**EXERCISE TASK A**
In the bug report on Nova evacuation, why can two VMs in an anti-affinity group end up on the same node when they are evacuated almost at once?
**EXERCISE TASK B**
In the bug report on Nova evacuation, copy everything from "Another one failed" down to "Oleksiy Molchanov (omolchanov)".

**EXTRACT PROVIDED**

# # # # #

[Nova] Evacuation doesn't respect anti-affinity rules

Bug #1735407 reported by Alexander Rubtsov
16
This bug affects 2 people
Affects Status Importance Assigned to Milestone
Mirantis OpenStack
High
Oleksiy Molchanov
9.x
High
Oleksiy Molchanov
OpenStack Compute (nova)
Medium
Balazs Gibizer

Bug Description

--- Environment ---
MOS: 9.2
Nova: 13.1.1-7~u14.04+mos20
3 compute nodes

--- Steps to reproduce ---
1. Create a new server group:
nova server-group-create anti anti-affinity

2. Launch 2 VMs in this server group:
nova boot --image TestVM --flavor m1.tiny --nic net-id=889e4e01-9b38-4007-829d-b69d53269874 --hint group=def58398-4a00-4066-a2aa-13f1b6e7e327 vm-1
nova boot --image TestVM --flavor m1.tiny --nic net-id=889e4e01-9b38-4007-829d-b69d53269874 --hint group=def58398-4a00-4066-a2aa-13f1b6e7e327 vm-2

3. Stop nova-compute on the nodes where these 2 VMs are running:
nova show vm-1 | grep "hypervisor"
OS-EXT-SRV-ATTR:hypervisor_hostname | node-12.domain.tld
nova show vm-2 | grep "hypervisor"
OS-EXT-SRV-ATTR:hypervisor_hostname | node-13.domain.tld
[root@node-12 ~]$ service nova-compute stop
nova-compute stop/waiting
[root@node-13 ~]$ service nova-compute stop
nova-compute stop/waiting

4. Evacuate both VMs almost at once:
nova evacuate vm-1
nova evacuate vm-2

5. Check where these 2 VMs are running:
nova show vm-1 | grep "hypervisor"
nova show vm-2 | grep "hypervisor"

--- Actual behavior ---
Both VMs have been evacuated on the same node:
[root@node-11 ~]$ virsh list
 Id Name State
----------------------------------------------------
 2 instance-00000001 running
 3 instance-00000002 running

--- Expected behavior ---
According to the anti-affinity rule, only 1 VM is evacuated.
Another one failed to evacuate with the appropriate message.

Revision history for this message
Alexander Rubtsov (arubtsov) wrote :

sla1 for 9.0-updates

Changed in mos:
importance: Undecided → High
tags: added: customer-found sla1
Changed in mos:
assignee: nobody → Oleksiy Molchanov (omolchanov)
Revision history for this message
Denis Meltsaykin (dmeltsaykin) wrote :

The issue actually only reproduces on simultaneous evacuating of several instances. It looks like there is a race condition. If you evacuate instances one by one with a good time gap between them - everything works as expected. IMHO this is barely fixable without a big change in the threads logic.

Revision history for this message
Matt Riedemann (mriedem) wrote :

This is a valid bug, and the analysis in comment #2 is correct.

Since you can't evacuate multiple instances in the same request, the scheduler doesn't know about their relationship to each other and therefore might pick a host that ultimately is wrong.

There is a late affinity policy check in the compute for this latent scheduler behavior issue but it's only applied on the initial server create:

https://github.com/openstack/nova/blob/mitaka-eol/nova/compute/manager.py#L1447

The reason this "works" (at least a higher chance of working) when you space the evacuate calls out is that the computes have time to send information about their instances to the scheduler:

https://github.com/openstack/nova/blob/mitaka-eol/nova/compute/manager.py#L1777

https://github.com/openstack/nova/blob/mitaka-eol/nova/compute/manager.py#L1803

So when the subsequent evacuate requests are made, the scheduler has the information to pick a host properly based on the anti-affinity policy.

# # # # #

**DATA EXTRACT**
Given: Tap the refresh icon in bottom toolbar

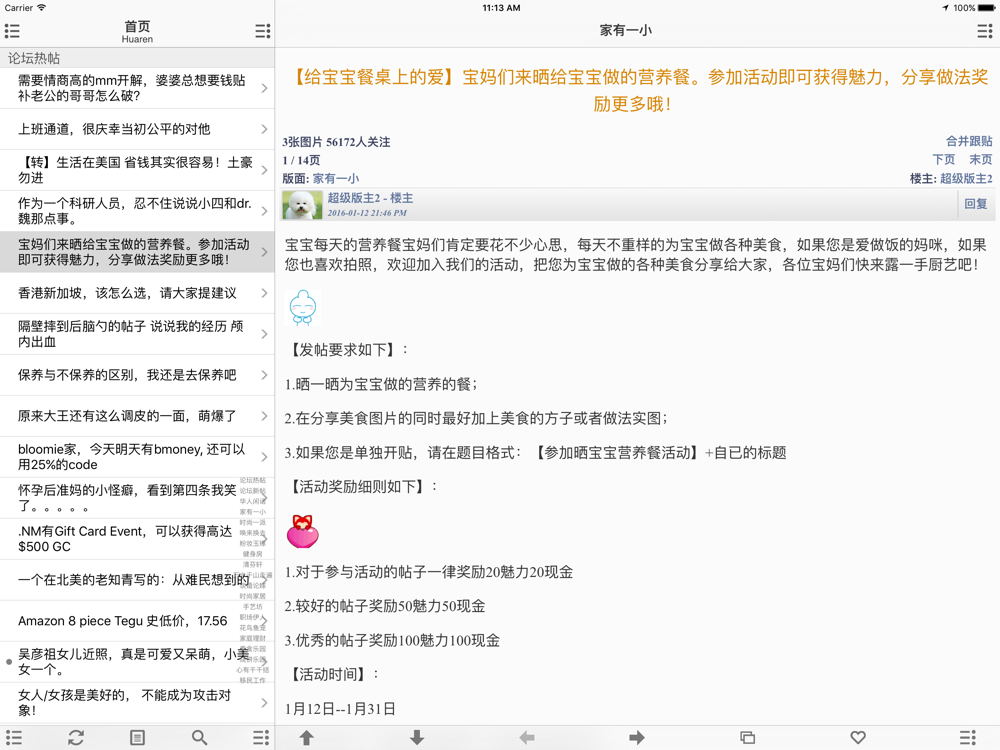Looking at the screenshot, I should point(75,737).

# # # # #

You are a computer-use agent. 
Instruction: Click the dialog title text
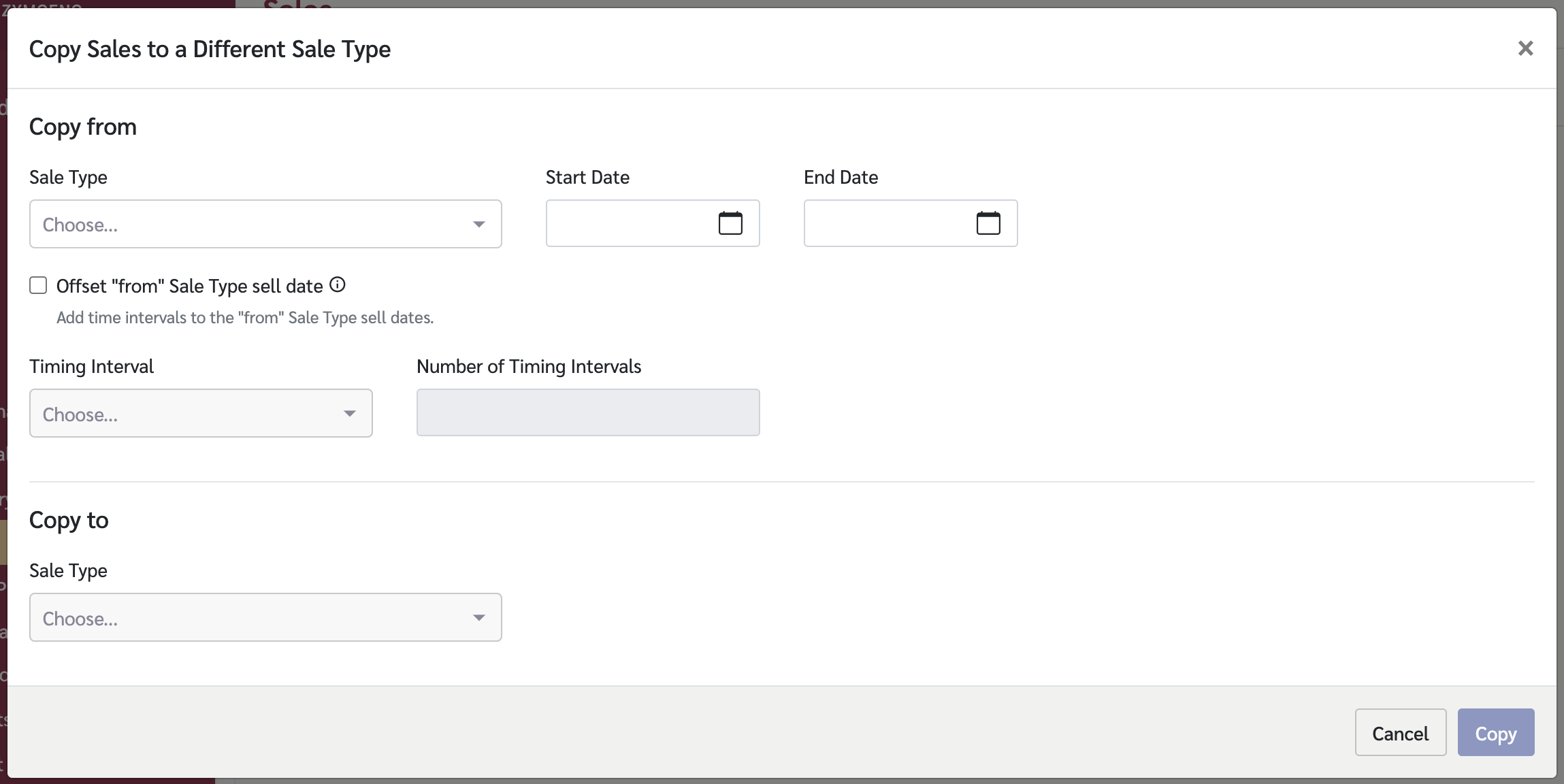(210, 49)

# # # # #

**PROBLEM SOLUTION A**
Multiple instances can't be evacuated in the same request, so the scheduler doesn't know how they relate to each other and may pick a host that turns out to be wrong. The late affinity policy check in the compute doesn't catch this, because it is applied only on the initial server create.

**PROBLEM SOLUTION B**
Another one failed to evacuate with the appropriate message.

Revision history for this message
Alexander Rubtsov (arubtsov) wrote :

sla1 for 9.0-updates

Changed in mos:
importance: Undecided → High
tags: added: customer-found sla1
Changed in mos:
assignee: nobody → Oleksiy Molchanov (omolchanov)